STRIVE was a research consortium investigating the social norms and inequalities that drive HIV between 2011-2019. Thirty years into the AIDS epidemic, science shows that certain methods work to prevent and treat the virus. And yet this has not stopped the spread of HIV. More and better evidence is needed on how structural forces increase vulnerability to HIV and on the interventions that work, in practice, to address them.

Download an overview of STRIVE or watch this video overview, recorded at STRIVE's pre-conference session at AIDS2018.

Despite substantial progress in addressing AIDS, the number of people newly HIV-infected continues to outstrip the number entering treatment. Although the importance of addressing the structural drivers of HIV is increasingly recognised, there is limited evidence on how best to intervene. 

A multi-year international research consortium, STRIVE research focuses on these key upstream determinants:

  • gender inequality and violence,
  • poor livelihood options,
  • alcohol availability and drinking norms, and
  • stigma and criminalisation.

The consortium seeks to understand:

  • how these forces drive the epidemic;
  • what programmes are effective in tackling them;
  • how such interventions can, affordably, be taken to scale; and
  • how best to translate this research into policy and practice.

Underpinning STRIVE’s work are methodological rigour and innovation, with a commitment to supporting collaborative, multi-disciplinary research to inform change. The consortium's plans are guided by an overarching Theory of Change.

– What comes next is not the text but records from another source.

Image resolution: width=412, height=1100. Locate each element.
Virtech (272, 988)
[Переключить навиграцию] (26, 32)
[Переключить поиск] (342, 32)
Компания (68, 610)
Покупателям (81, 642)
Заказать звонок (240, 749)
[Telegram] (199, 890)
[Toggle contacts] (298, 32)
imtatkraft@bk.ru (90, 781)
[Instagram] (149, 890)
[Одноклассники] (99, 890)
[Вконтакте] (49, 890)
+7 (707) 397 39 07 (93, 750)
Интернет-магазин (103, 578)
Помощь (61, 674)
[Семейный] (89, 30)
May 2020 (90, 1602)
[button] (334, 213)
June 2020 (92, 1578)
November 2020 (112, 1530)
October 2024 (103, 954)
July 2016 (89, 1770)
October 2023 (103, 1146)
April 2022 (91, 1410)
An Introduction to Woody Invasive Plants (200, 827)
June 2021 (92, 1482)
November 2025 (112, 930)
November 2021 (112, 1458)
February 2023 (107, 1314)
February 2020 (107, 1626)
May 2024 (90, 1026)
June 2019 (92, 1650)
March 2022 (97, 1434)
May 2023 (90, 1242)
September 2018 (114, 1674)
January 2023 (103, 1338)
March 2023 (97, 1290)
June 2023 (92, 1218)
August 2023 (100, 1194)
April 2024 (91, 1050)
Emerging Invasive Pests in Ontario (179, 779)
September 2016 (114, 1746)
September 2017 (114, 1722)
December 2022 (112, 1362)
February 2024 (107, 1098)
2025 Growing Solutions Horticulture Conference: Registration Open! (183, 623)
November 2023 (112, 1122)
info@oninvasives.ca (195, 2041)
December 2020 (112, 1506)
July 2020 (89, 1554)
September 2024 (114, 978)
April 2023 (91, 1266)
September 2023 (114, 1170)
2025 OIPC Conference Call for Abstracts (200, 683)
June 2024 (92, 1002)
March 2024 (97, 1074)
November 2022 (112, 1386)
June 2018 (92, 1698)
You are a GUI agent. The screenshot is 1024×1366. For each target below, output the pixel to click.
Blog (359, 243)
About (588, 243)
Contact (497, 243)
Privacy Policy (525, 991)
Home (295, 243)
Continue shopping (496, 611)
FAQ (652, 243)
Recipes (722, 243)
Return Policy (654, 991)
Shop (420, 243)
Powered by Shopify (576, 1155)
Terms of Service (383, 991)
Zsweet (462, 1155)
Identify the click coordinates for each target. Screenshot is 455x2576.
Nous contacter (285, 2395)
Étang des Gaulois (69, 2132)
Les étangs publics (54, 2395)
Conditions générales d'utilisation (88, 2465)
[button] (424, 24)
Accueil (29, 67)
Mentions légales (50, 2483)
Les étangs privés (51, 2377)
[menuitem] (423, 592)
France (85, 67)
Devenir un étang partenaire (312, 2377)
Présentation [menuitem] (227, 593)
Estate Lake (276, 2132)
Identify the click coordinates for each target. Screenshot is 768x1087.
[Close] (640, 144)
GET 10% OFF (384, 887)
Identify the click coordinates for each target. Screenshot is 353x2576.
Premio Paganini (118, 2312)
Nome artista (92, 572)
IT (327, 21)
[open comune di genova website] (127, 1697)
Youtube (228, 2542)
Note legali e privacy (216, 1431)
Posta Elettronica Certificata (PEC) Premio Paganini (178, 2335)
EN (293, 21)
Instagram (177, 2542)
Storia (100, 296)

Original Research Director Charlotte Watts gives a less formal introduction to STRIVE's purpose and approach in this 10-minute interview

Consortium members

Led from the LSHTM, STRIVE is a collaboration between six partners:  the International Center for Research on Women (Asia Regional Office, India and Washington, DC, USA), the Karnataka Health Promotion Trust (Bangalore, India), Tanzania’s National Institute for Medical Research and the Mwanza Intervention Trials Unit (Mwanza, Tanzania), and the Witwatersrand Reproductive Health and HIV Institute (Johannesburg, South Africa).

STRIVE affiliates include the HIV/AIDS Group of the United Nations Development Program (New York, USA);  IMAGE (Intervention with Micro-finance for Aids and Gender Equity, Limpopo, South Africa); and The Soul City Institute for Health & Development Communication (South Africa).